I just started working with methylation (WGBS) data. I have used Bismark and it generated the methylation of Cs and consecutive Gs. I am guessing this Gs methylation is from Cs from other strand (please correct me if I am wrong). My question is should I consider both while reporting the methylation in a region or should I filter only Cs rows and perform the further analysis?
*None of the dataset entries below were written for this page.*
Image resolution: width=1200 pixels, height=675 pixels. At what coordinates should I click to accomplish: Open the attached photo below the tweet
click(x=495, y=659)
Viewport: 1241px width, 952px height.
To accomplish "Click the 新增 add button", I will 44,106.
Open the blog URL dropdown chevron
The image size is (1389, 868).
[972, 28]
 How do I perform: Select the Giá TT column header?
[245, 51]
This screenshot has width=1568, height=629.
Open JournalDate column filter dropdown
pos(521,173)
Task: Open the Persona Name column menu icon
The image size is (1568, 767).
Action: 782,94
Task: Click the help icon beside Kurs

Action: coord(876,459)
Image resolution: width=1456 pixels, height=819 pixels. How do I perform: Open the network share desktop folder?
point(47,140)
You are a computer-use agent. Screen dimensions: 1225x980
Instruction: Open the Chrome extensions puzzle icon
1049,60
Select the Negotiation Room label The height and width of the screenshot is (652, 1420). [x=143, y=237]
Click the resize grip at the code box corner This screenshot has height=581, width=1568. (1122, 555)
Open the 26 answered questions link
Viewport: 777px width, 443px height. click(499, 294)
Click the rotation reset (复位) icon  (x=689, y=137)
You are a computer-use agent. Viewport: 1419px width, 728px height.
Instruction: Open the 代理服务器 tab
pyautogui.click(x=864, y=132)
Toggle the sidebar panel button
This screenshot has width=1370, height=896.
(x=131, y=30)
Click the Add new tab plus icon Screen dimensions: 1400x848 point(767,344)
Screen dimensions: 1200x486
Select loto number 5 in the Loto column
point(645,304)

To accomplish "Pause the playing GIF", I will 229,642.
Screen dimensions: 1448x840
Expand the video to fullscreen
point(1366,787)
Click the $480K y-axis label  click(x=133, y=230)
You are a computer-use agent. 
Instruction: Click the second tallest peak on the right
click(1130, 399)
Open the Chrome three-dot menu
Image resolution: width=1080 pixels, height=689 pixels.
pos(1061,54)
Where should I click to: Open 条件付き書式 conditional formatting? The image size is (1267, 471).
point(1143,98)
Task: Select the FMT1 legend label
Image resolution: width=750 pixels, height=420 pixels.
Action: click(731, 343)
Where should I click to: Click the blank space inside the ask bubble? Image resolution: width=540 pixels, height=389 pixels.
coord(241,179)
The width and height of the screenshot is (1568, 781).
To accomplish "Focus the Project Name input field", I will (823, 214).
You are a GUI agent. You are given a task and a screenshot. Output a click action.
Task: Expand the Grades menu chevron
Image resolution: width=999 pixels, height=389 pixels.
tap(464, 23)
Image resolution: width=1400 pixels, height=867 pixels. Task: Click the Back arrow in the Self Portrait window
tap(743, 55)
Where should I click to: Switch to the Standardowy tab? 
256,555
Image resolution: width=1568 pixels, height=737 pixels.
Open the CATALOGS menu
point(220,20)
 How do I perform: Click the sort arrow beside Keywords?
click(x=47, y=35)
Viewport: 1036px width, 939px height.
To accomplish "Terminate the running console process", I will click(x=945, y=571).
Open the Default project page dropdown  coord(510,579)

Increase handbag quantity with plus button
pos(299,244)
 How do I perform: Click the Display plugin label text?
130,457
Thank for your clear answer. I want to know why I have to consider both methylation level (from C and subsequent G) for the analysis. Let's say I want look at the methylation level inside the promoter of a gene, since genes are defined in the strand specific does it not make sense to take only Cs (from all CpGs) from the promoter. Similarly, if the gene is present in negative strand one has to take Gs methylation level which is actually Cs from negative strand.
I am assuming to take both (Cs and subsequent Gs) methylation if I am looking at the methylation level present inside a peak (eg H3K9ac). Because these peaks has modified histones wrapped with both the stands of DNA and hence presence/occupancy of these peaks are affected by both strands.
Transcription factors and other DNA-interacting proteins don't typically interact with a single strand, but rather with major or minor groove of double stranded DNA. It's rather unusual for genes to only be affected by methylation on the same strand as them (not to mention that it's the reverse strand the serves as the template). Further, your coverage for a CpG will be double that of a single C, which greatly aids in statistical power.